● GIVEN PROBLEM
Could you reproduce all of the material below word for word, leaving out the pictures?

● MATERIAL SHOWN
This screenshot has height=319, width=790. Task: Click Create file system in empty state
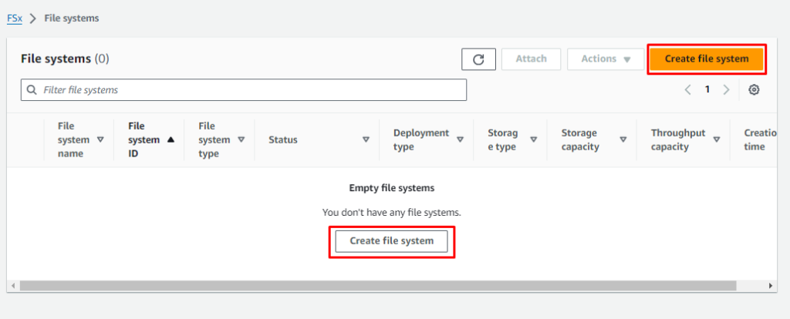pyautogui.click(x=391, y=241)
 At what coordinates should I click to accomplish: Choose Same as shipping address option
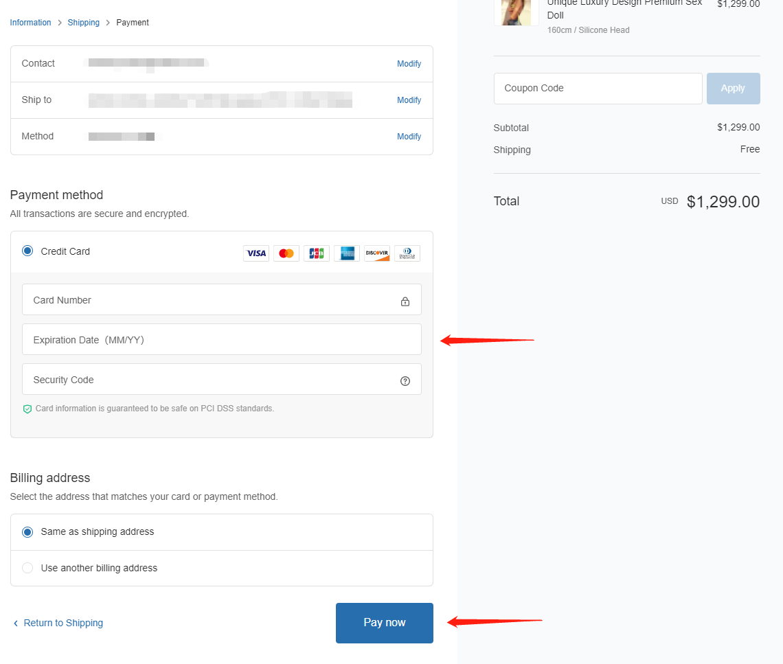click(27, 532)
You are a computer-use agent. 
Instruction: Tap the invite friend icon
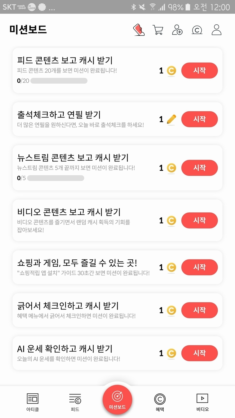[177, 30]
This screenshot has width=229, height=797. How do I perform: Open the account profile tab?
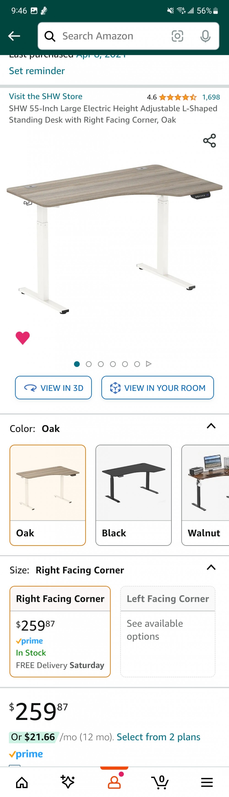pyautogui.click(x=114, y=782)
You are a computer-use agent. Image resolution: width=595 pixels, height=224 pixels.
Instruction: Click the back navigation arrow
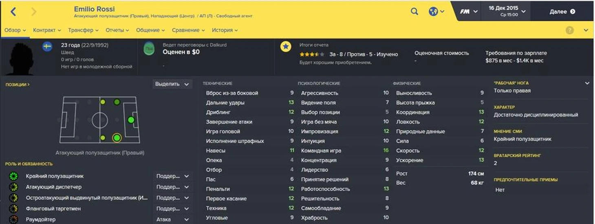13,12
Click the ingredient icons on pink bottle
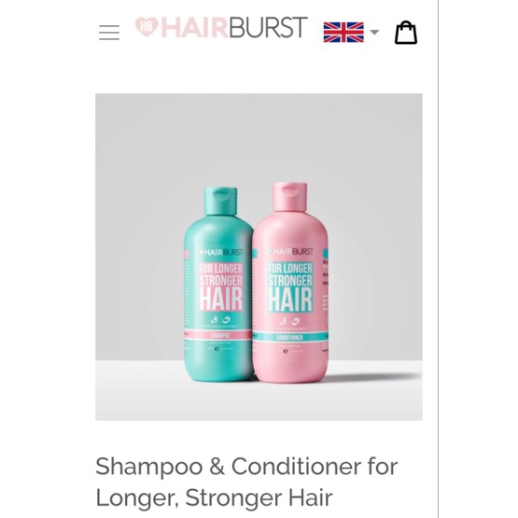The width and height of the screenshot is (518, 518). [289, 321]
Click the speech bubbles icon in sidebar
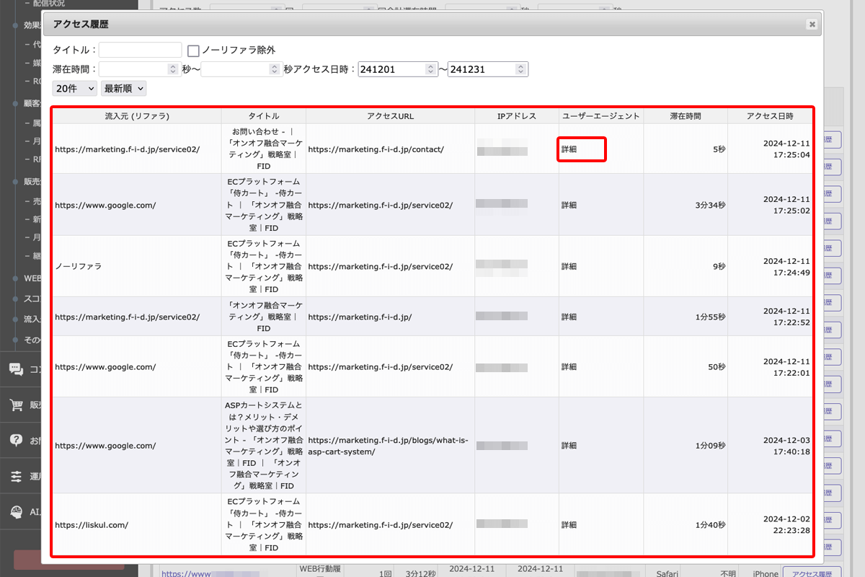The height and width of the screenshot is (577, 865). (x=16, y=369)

● ANSWER TO THIS PROBLEM
This screenshot has height=319, width=790. Task: Click Create file system in empty state
pyautogui.click(x=391, y=241)
 At what coordinates should I click to accomplish: Choose Same as shipping address option
click(27, 532)
You are a computer-use agent. 
Instruction: Tap the invite friend icon
[177, 30]
This screenshot has width=229, height=797. How do I perform: Open the account profile tab?
pyautogui.click(x=114, y=782)
You are a computer-use agent. Image resolution: width=595 pixels, height=224 pixels.
Instruction: Click the back navigation arrow
13,12
Click the ingredient icons on pink bottle
The width and height of the screenshot is (518, 518). [289, 321]
Click the speech bubbles icon in sidebar
The height and width of the screenshot is (577, 865). (x=16, y=369)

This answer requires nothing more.